- [WHAT THE EXERCISE ASKS]: Top to bottom, give the entries again exactly as written.

Start of DATASET

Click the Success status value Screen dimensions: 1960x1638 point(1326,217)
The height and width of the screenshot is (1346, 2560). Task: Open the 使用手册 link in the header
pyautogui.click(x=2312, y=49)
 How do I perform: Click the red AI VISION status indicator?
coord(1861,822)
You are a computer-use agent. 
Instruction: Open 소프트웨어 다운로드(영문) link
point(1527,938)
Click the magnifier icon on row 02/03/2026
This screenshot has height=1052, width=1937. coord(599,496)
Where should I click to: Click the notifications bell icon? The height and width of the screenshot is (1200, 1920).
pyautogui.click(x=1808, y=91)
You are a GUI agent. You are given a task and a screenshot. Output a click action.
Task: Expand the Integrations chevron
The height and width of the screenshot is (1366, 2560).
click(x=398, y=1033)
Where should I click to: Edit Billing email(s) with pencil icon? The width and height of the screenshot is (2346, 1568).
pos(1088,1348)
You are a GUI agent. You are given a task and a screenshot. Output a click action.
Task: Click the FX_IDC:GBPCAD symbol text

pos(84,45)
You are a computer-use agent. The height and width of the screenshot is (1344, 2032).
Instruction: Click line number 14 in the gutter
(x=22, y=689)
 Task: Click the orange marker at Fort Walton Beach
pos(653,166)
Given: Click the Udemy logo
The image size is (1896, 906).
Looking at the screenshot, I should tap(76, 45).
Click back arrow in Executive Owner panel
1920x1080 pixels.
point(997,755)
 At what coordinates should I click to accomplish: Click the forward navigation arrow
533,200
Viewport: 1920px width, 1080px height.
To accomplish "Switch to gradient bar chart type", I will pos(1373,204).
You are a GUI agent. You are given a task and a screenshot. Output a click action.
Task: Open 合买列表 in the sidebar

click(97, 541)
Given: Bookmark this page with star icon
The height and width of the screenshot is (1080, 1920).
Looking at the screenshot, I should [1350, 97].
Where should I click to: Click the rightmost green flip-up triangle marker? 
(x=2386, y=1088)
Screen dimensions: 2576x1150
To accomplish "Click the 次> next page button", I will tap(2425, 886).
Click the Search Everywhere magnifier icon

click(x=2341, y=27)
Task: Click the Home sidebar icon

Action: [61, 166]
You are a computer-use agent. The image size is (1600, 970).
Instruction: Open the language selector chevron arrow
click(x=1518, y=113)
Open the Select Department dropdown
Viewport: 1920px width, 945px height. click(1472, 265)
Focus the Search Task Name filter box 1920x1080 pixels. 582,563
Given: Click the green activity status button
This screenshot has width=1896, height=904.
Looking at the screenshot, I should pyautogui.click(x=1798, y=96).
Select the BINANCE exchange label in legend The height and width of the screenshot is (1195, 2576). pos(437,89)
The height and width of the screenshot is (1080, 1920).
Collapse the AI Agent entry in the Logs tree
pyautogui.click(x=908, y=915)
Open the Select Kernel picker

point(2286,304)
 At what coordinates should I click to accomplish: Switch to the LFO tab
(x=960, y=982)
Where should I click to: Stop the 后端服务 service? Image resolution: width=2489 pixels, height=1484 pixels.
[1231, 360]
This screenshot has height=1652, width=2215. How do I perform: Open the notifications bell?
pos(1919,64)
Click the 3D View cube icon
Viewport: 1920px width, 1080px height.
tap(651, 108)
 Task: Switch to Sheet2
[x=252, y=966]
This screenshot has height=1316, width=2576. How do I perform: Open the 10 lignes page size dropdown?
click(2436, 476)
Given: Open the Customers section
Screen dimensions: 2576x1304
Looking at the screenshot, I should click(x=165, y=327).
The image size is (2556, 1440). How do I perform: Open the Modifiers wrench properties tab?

End of DATASET

- [EXERCISE RESPONSE]:
Click the Success status value Screen dimensions: 1960x1638 point(1326,217)
The height and width of the screenshot is (1346, 2560). Task: Open the 使用手册 link in the header
pyautogui.click(x=2312, y=49)
 How do I perform: Click the red AI VISION status indicator?
coord(1861,822)
You are a computer-use agent. 
Instruction: Open 소프트웨어 다운로드(영문) link
point(1527,938)
Click the magnifier icon on row 02/03/2026
This screenshot has height=1052, width=1937. coord(599,496)
Where should I click to: Click the notifications bell icon? The height and width of the screenshot is (1200, 1920).
pyautogui.click(x=1808, y=91)
You are a GUI agent. You are given a task and a screenshot. Output a click action.
Task: Expand the Integrations chevron
The height and width of the screenshot is (1366, 2560).
click(x=398, y=1033)
Where should I click to: Edit Billing email(s) with pencil icon? The width and height of the screenshot is (2346, 1568).
pos(1088,1348)
You are a GUI agent. You are given a task and a screenshot. Output a click action.
Task: Click the FX_IDC:GBPCAD symbol text

pos(84,45)
You are a computer-use agent. The height and width of the screenshot is (1344, 2032).
Instruction: Click line number 14 in the gutter
(x=22, y=689)
 Task: Click the orange marker at Fort Walton Beach
pos(653,166)
Given: Click the Udemy logo
The image size is (1896, 906).
Looking at the screenshot, I should tap(76, 45).
Click back arrow in Executive Owner panel
1920x1080 pixels.
point(997,755)
 At what coordinates should I click to accomplish: Click the forward navigation arrow
533,200
Viewport: 1920px width, 1080px height.
To accomplish "Switch to gradient bar chart type", I will pos(1373,204).
You are a GUI agent. You are given a task and a screenshot. Output a click action.
Task: Open 合买列表 in the sidebar

click(97, 541)
Given: Bookmark this page with star icon
The height and width of the screenshot is (1080, 1920).
Looking at the screenshot, I should [1350, 97].
Where should I click to: Click the rightmost green flip-up triangle marker? 
(x=2386, y=1088)
Screen dimensions: 2576x1150
To accomplish "Click the 次> next page button", I will tap(2425, 886).
Click the Search Everywhere magnifier icon

click(x=2341, y=27)
Task: Click the Home sidebar icon

Action: [61, 166]
You are a computer-use agent. The image size is (1600, 970).
Instruction: Open the language selector chevron arrow
click(x=1518, y=113)
Open the Select Department dropdown
Viewport: 1920px width, 945px height. click(1472, 265)
Focus the Search Task Name filter box 1920x1080 pixels. 582,563
Given: Click the green activity status button
This screenshot has width=1896, height=904.
Looking at the screenshot, I should pyautogui.click(x=1798, y=96).
Select the BINANCE exchange label in legend The height and width of the screenshot is (1195, 2576). pos(437,89)
The height and width of the screenshot is (1080, 1920).
Collapse the AI Agent entry in the Logs tree
pyautogui.click(x=908, y=915)
Open the Select Kernel picker

point(2286,304)
 At what coordinates should I click to accomplish: Switch to the LFO tab
(x=960, y=982)
Where should I click to: Stop the 后端服务 service? Image resolution: width=2489 pixels, height=1484 pixels.
[1231, 360]
This screenshot has height=1652, width=2215. How do I perform: Open the notifications bell?
pos(1919,64)
Click the 3D View cube icon
Viewport: 1920px width, 1080px height.
tap(651, 108)
 Task: Switch to Sheet2
[x=252, y=966]
This screenshot has height=1316, width=2576. How do I perform: Open the 10 lignes page size dropdown?
click(2436, 476)
Given: Open the Customers section
Screen dimensions: 2576x1304
Looking at the screenshot, I should click(x=165, y=327).
The image size is (2556, 1440). How do I perform: Open the Modifiers wrench properties tab?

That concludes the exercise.